J'arrive au milieu de vous sans aucun antécédent littéraire; je n'ai à invoquer aucun de ces titres, de ces succès incontestés qui justifient votre bienveillance et vos suffrages: j'ai tout à faire pour mériter cette bienveillance et ces suffrages, et en face d'une tâche aussi grande, je suis obligé de reconnaître et d'avouer mon impuissance.

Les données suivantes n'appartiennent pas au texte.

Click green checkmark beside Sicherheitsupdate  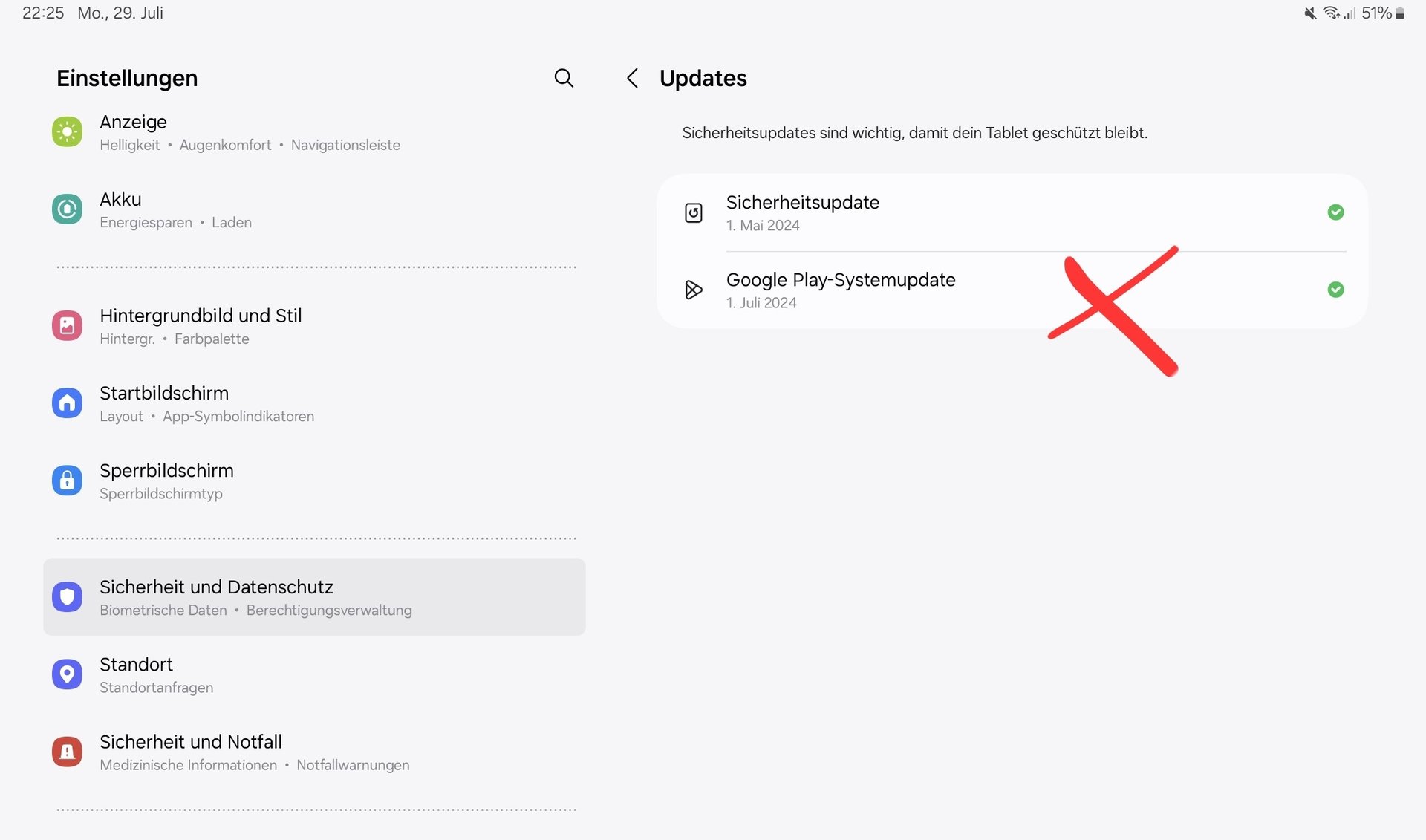click(1335, 212)
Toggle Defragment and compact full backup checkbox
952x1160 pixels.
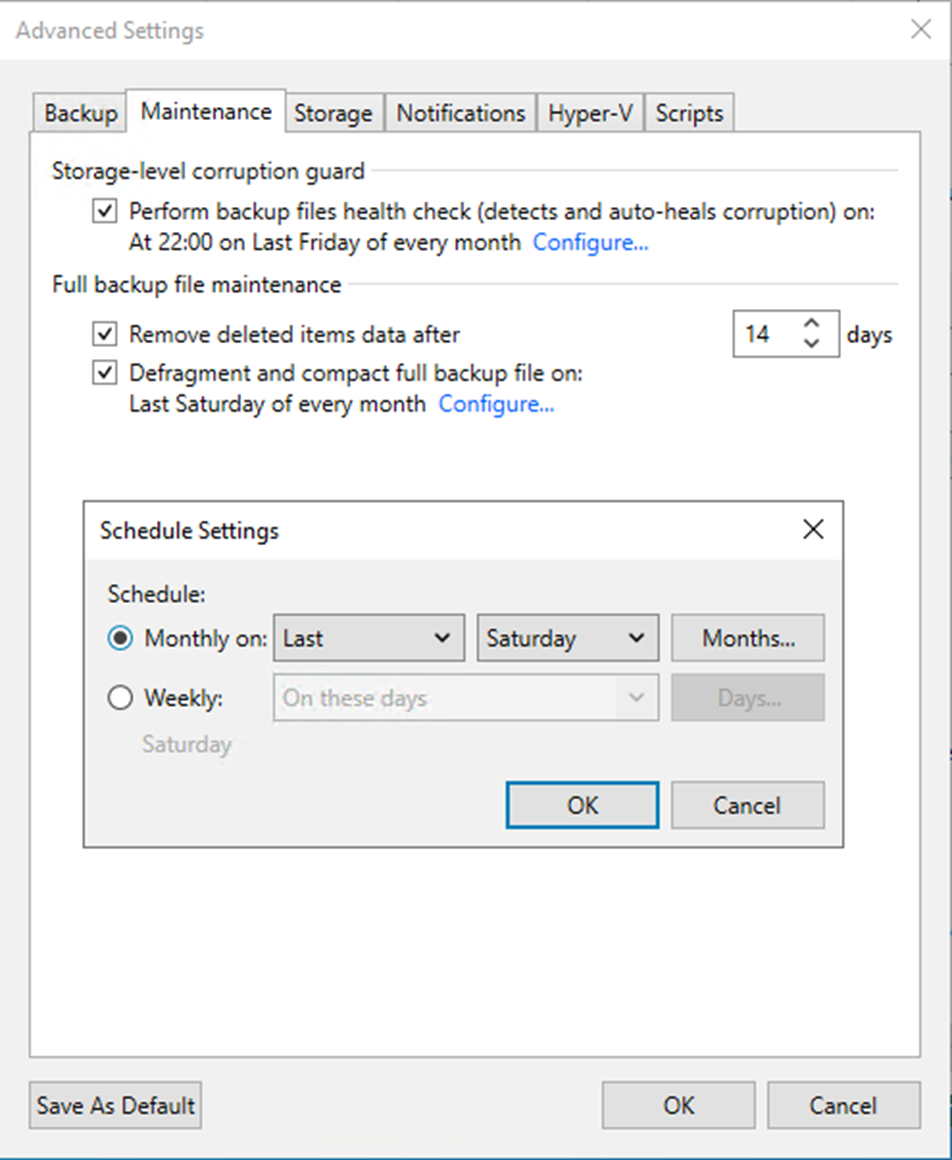pyautogui.click(x=104, y=373)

Vous vous êtes rappelé sans doute, Messieurs, que mon père fut le fondateur de l'Annuaire statistique du département; vous vous êtes rappelé le cachet particulier qu'il donnait à ses travaux ; l'intérêt historique qu'il savait y attacher, et qui lui valut, dès 1822, l'honneur du fauteuil académique. La mort a interrompu en 1840, la série de ses publications parvenues alors au 28° volume. Appréciant tout ce qu'il y avait d'utile pour le pays dans un semblable ouvrage, je n'ai pas craint de me mettre à l'œuvre, et malgré les difficultés que m'op

posaient tout à la fois mon inexpérience, l'assujétissement résultant des devoirs de mon emploi, aussi bien que l'épuisement des matières susceptibles d'être traitées, j'ai pu conduire à sa 45° année l'Annuaire de notre département; mais c'est à peine si, dans cette période déjà longue de 17 années, j'ai fait preuve de bon vouloir; c'est à peine si j'ai réuni quelques documents d'une certaine valeur au point de vue plus spécial que vous considérez dans vos recherches et vos études; je ne fais pas de fausse modestie, quand je viens accuser devant vous mon insuffisance littéraire. Plus qu'aucun autre, Messieurs, j'ai besoin de toute votre indulgence; à côté des sentiments de la gratitude la plus vive, je n'ai à vous offrir que des habitudes laborieuses; un amour sincère de tout ce qui est beau, de tout ce qui est bon: je mets entièrement à votre service ce faible contingent de ressources, attendant de vos lumières des avis, des conseils, des leçons que je serai trop heureux de recevoir et que je m'efforcerai de mettre à profit.

La statistique, à laquelle je consacre de trop rares loisirs, est généralement accueillie en France, il faut le dire, avec peu de faveur. Elle inspire à peu près partout de la répugnance, du dégoût. Des esprits superficiels ne voient dans ses investigations que l'assemblage de chiffres obtenus à grand'peine; que des données incomplètes, variables du reste à l'infini, et ne méritant pas, par le fait, la moindre confiance. Si la statistique n'aboutissait qu'à de pareils résultats, nous nous expliquerions l'espèce de réprobation qui l'a atteinte.